St. John’s advertises Discover New York as an exciting experience meant to capture the cultural wealth the city has to offer, but in reality, it dilutes it for students. Though the course is backed by good intentions, it needs to be overhauled into a class that students want to take.

The problem with Discover New York is not the way it is taught, but the underlying concept the course is built on. Condensing a theme of the city, such as religion or immigration, into a single semester program does not do New York City justice.

New York is a unique metropolis with a rich history. It could be broken into an endless number of facets.

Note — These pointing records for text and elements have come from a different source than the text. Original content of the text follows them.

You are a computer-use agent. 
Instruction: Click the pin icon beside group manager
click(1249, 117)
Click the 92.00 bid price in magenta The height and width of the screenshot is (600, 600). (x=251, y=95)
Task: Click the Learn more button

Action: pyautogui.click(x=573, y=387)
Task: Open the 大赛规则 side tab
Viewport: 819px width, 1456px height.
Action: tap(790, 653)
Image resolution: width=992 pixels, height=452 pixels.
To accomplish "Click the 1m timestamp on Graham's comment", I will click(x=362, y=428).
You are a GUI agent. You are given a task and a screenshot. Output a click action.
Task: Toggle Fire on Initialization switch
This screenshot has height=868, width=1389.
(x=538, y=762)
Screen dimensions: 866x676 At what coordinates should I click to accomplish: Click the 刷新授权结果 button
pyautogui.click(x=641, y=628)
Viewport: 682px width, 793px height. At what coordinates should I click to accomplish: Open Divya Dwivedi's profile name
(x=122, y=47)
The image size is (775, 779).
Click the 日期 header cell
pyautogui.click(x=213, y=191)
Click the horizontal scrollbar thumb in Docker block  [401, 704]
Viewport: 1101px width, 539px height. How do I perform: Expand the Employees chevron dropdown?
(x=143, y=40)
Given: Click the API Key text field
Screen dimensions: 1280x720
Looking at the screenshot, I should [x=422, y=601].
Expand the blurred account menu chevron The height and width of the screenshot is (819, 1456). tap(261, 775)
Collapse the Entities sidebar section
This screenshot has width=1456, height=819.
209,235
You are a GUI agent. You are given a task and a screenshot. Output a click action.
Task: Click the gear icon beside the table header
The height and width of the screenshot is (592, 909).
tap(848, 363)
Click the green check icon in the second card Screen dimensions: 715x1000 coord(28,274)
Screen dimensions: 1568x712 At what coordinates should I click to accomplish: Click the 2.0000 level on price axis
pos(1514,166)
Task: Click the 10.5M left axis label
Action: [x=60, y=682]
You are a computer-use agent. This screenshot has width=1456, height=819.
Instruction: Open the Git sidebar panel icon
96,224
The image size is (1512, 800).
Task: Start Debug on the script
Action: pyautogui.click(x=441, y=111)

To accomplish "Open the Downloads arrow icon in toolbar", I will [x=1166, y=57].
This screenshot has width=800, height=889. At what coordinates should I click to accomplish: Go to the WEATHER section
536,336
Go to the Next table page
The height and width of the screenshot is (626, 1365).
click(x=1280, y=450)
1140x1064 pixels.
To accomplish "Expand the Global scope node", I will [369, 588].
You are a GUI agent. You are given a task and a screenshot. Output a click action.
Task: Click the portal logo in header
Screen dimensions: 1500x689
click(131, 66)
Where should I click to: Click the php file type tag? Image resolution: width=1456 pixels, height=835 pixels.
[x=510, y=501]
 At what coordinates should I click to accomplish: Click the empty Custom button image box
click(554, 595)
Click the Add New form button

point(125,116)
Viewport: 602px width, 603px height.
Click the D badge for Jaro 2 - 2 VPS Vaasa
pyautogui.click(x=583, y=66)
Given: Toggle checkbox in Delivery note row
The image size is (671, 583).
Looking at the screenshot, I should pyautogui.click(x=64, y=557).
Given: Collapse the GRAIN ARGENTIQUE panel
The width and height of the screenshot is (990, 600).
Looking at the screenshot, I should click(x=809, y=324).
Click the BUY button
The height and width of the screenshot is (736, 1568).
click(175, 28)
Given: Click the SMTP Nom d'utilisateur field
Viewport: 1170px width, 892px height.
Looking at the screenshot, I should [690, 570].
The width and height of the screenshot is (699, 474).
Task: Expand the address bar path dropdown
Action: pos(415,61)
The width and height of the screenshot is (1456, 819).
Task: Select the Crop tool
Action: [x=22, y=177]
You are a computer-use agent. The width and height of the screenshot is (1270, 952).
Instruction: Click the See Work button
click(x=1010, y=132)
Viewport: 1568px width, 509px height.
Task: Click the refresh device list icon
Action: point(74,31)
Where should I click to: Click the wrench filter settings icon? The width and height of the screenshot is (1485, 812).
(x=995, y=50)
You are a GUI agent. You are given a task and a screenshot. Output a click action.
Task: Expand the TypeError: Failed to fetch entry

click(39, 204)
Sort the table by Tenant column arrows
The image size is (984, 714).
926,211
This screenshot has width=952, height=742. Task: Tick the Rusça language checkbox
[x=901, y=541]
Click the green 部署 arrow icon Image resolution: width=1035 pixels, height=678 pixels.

Undoubtedly, there will be some disappointment, no matter what concentration the course focuses on, because it cannot touch on everything that makes New York City the wondrous city that it is.

Though the course remains a disappointment to many, its attempt to get students interested in taking advantage of New York is commendable.

“I have mixed feelings [about not taking] Discover New York,” said transfer sophomore Sean Culkin. “I wasn’t eligible to take it, but from what I’ve heard the class is a downer anyway, so I guess I didn’t miss anything. [It’s] too bad because this is a class people should get excited for and I haven’t heard that.”

In the end, that remains the general sentiment about this well-intentioned, but poorly executed course. After so many years, Discover New York needs revamping to become more appealing to students before and after they take the course.